Exercises »
1/ In the passage on HTML section links, rewrite the paragraph beginning "This has no visible effect on the text" more briefly, keeping its main facts.
2/ Pick up the passage on HTML section links after its last sentence and keep writing it.

If you want to link to a specific section in a document, you need to put #section after the filename, which will go to the section called section in the specified document:
<A HREF="somefile.htm#index">The index in some file</A>
If the reference is to a section of the current document, you just use #section on its own:
<A HREF="#contents">Go to the table of contents</A>
which will be displayed like this:
To attach a section name to part of a document, you need to use another variation of the <A> tag:
<A NAME="section-name">Some text</A>
For example, the bookmark "contents" was attached to the heading for the table of contents at the beginning of this document like this:
<P><B><A NAME="contents">Contents:</A></B>
This has no visible effect on the text. All the section headings in this document have bookmarks attached, which are referenced from the table of contents at the start of the document.

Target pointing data
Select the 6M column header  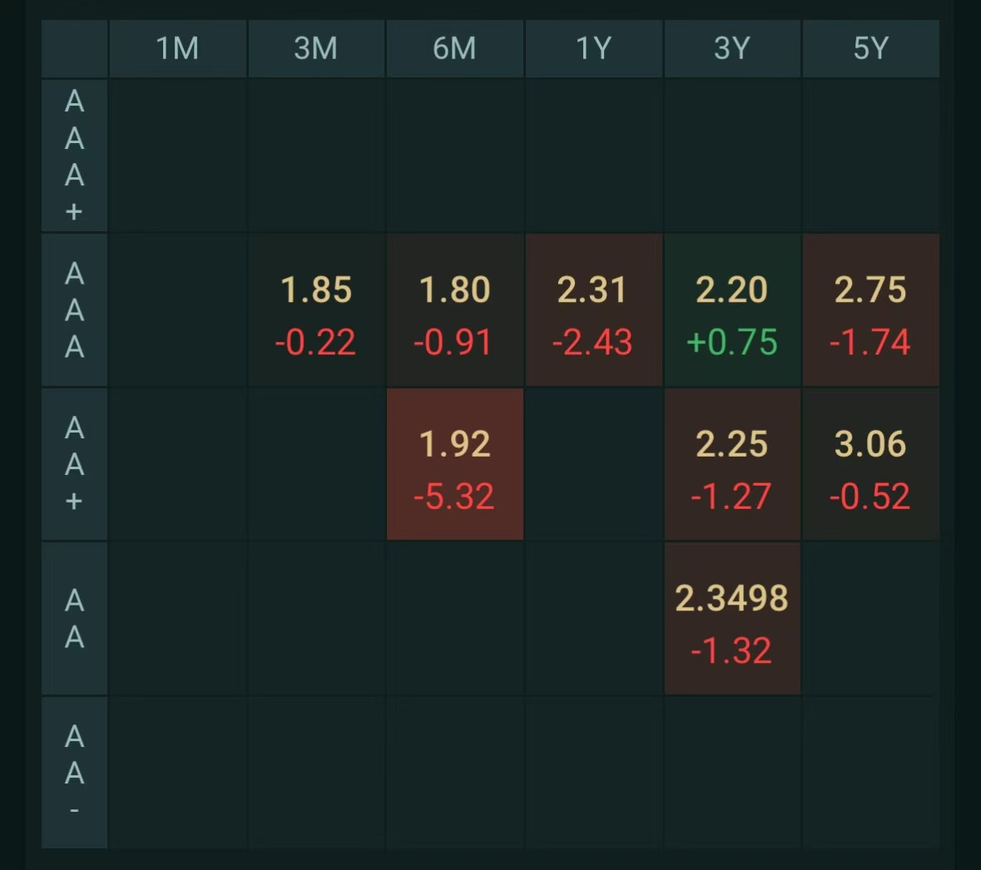click(455, 49)
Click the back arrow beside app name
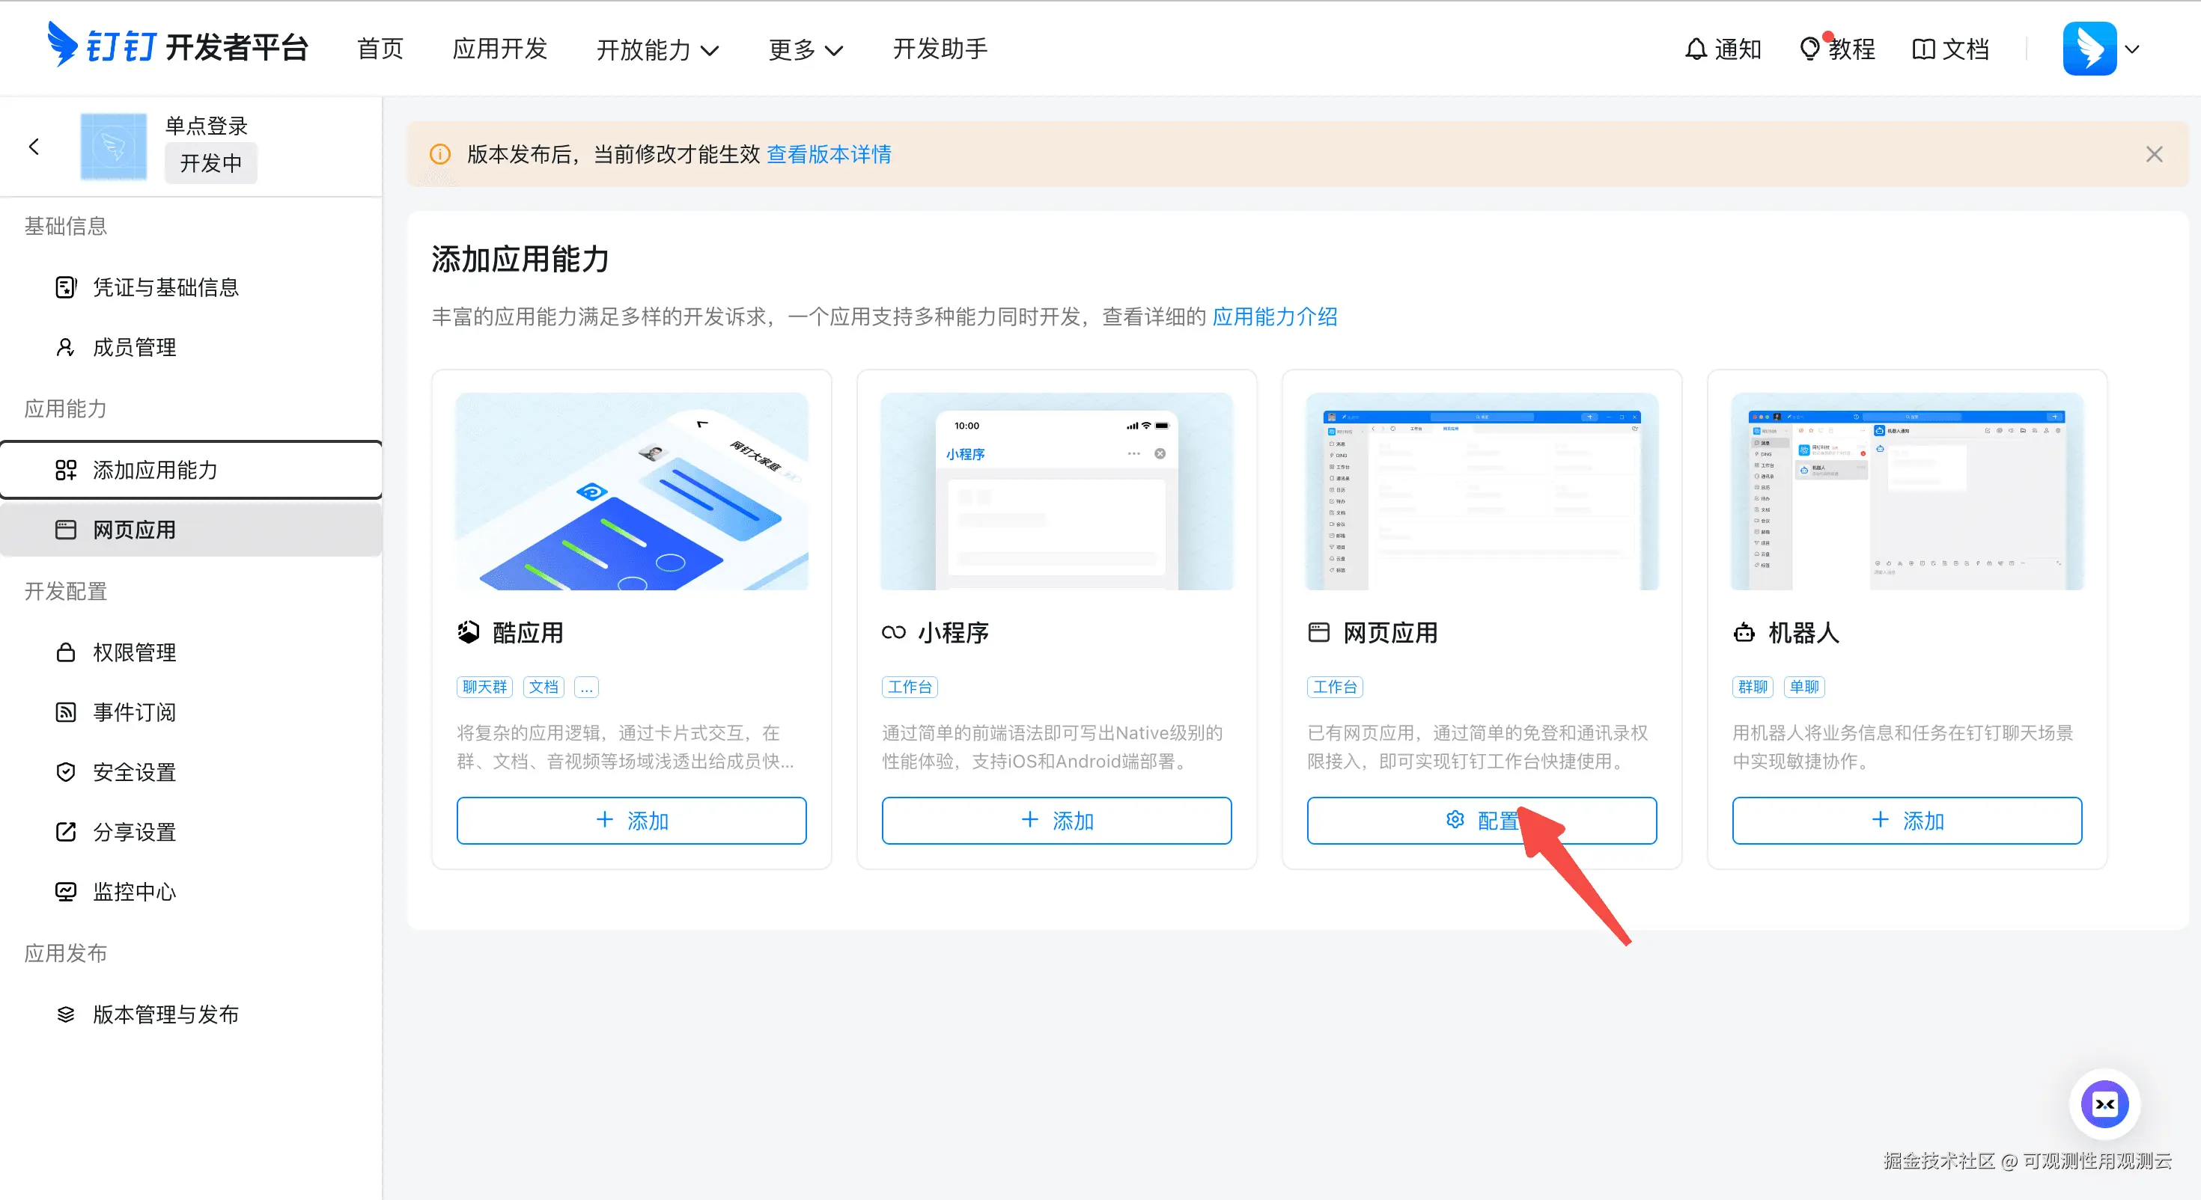The height and width of the screenshot is (1200, 2201). click(x=34, y=147)
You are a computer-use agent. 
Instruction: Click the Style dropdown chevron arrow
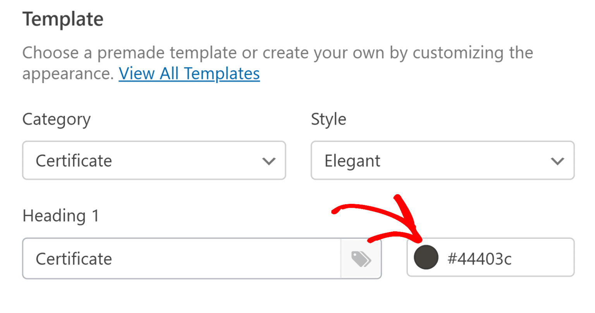pos(557,161)
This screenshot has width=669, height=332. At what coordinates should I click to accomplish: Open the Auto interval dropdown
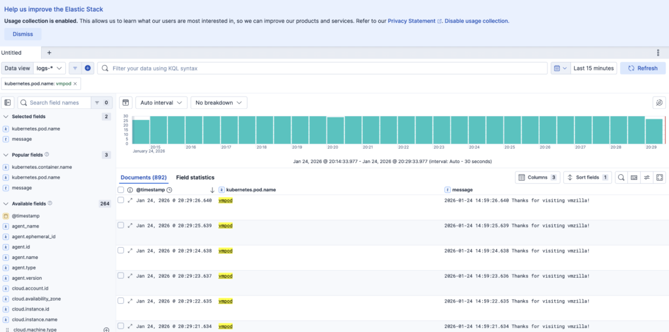[x=161, y=102]
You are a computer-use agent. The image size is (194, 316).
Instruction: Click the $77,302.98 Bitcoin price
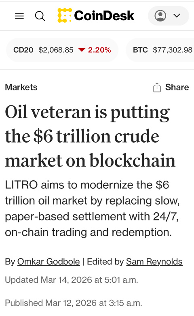[x=173, y=50]
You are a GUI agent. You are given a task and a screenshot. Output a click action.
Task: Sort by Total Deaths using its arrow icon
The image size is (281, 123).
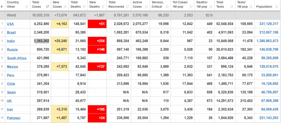coord(84,7)
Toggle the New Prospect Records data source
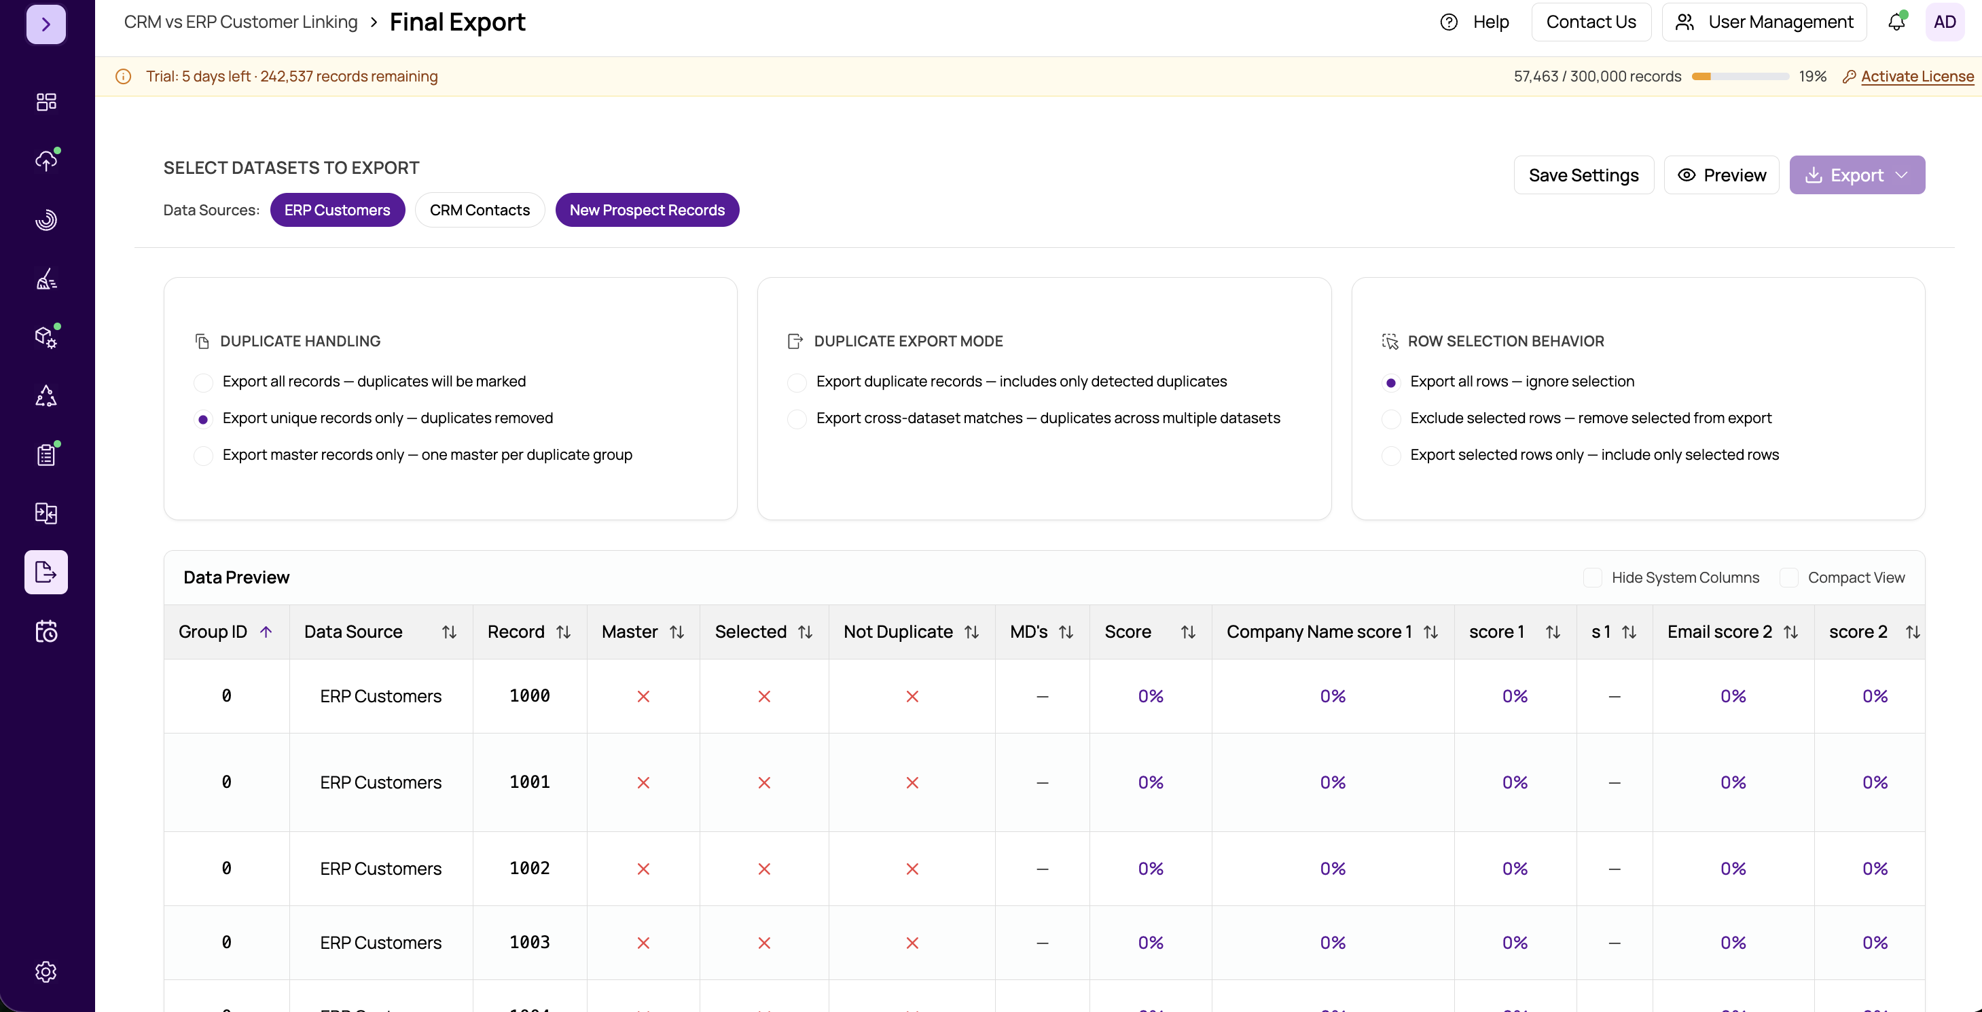The height and width of the screenshot is (1012, 1982). pos(647,210)
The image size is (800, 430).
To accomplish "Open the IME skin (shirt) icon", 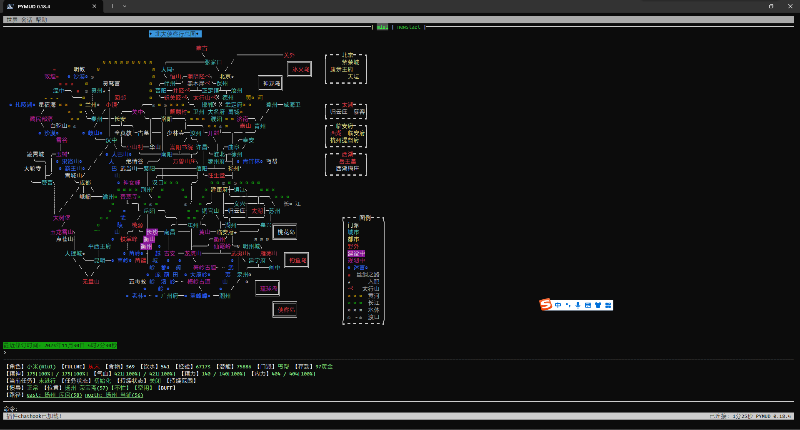I will [x=598, y=305].
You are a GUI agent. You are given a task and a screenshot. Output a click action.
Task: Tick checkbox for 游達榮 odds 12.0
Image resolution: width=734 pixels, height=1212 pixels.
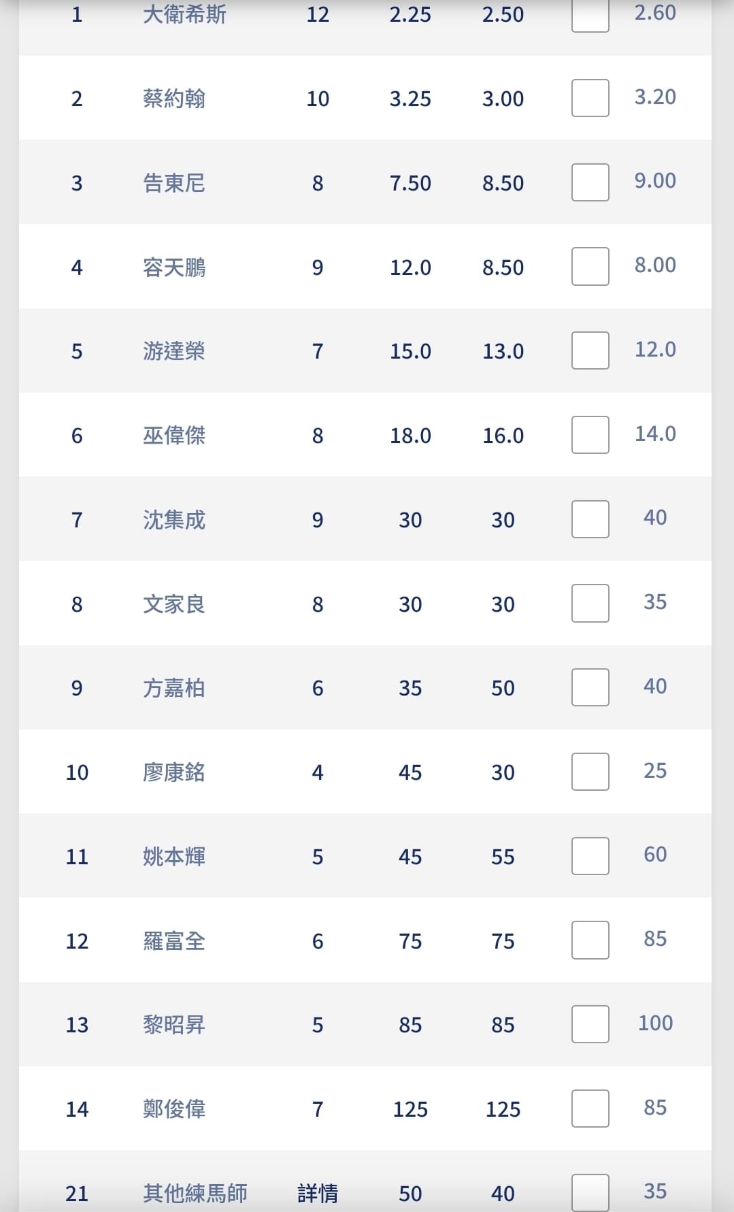point(590,350)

Answers »
1/ The bookmark doesn't change how the text looks. Every section heading in the document has one, and the table of contents at the start links to them.

2/
As I mentioned earlier, images and hypertext links can both use Uniform Resource Locators (URLs) which can reference documents all over the world. A typical URL looks like this:
http://www.comp.it.bton.ac.uk/je/burks.html
which references the front page for the online copy of BURKS at the University of Brighton. The URL consists of:
In general, a URL looks like this:
protocol://server/document
HTML supports many different Internet protocols: FTP, mail and Usenet news are among the commonest. The formats for these are as follows:
ftp://server/filename -- transfer filename from server using anonymous FTP mailto:user@site -- send email to the email address user@site news:groupname -- connect to the newsgroup groupname
For example:
ftp://ftp.brighton.ac.uk/pub/je/adacraft/adacraft.zip -- get the file adacraft.zip from the directory pub/je/adacraft by anonymous FTP from ftp.brighton.ac.uk mailto:je@brighton.ac.uk -- send email to John English (je) at Brighton University (brighton.ac.uk) news:comp.lang.ada -- read the newsgroup comp.lang.ada
If you leave out the protocol and server name, the protocol and server name from the current URL will be assumed. So by leaving out the protocol and server name and just providing a file name, you end up referring to a file whose location is relative to the document containing the link. The full gory details are described in RFC 1738 elsewhere on this CD. (Note that the link to RFC 1738 is specified like this:
<A HREF="../rfc1738.htm">or in other words, the file rfc1738.htm in the directory above the one where this document is located.)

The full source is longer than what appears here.